Just the local neighbourhood guy with the leather trousers, pink slippers and underground abode.... 

HMM.. actually I think that might be classified as Horror for some....


----------



## cyborg_cinema (Aug 27, 2005)

SkepJ said:
			
		

> If you could have yourself customized to however you wanted to be, what would you do?

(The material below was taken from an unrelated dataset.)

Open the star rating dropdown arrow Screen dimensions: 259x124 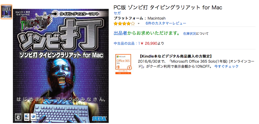138,24
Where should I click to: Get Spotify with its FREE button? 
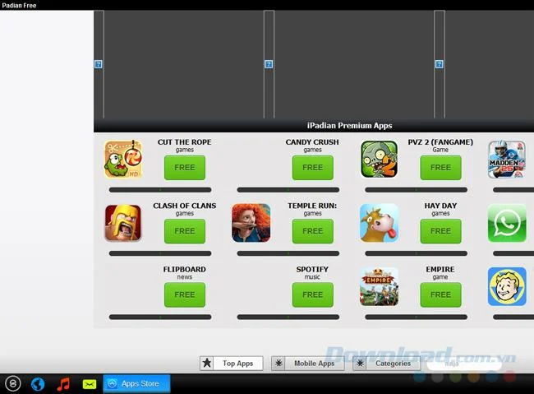313,294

...would like my corneas reshaped to 20/15 vision.


----------



## Rosemary (Aug 27, 2005)

GOLLUM said:
			
		

> ..wouldn't want to be anyone other than who I am right now.
> 
> Just the local neighbourhood guy with the leather trousers, pink slippers and underground abode....
> *Are there many in your neighbourhood like that? *
> ...


*Oh, and for some reason I was led to believe that it would get *
*an 'R' rating!   *


----------



## A1ien (Aug 28, 2005)

I would want to have control over magic, like a wizard or sorcerer. be able to conjure beasts like dragons! i would like to be able to fly without wings, sort of like superman but without the spandex. and i would love to be able to open little or large portals to other locations in a similar way shown in the book 'the subtl knife' if anyone has read that.


----------



## Jayaprakash Satyamurthy (Aug 29, 2005)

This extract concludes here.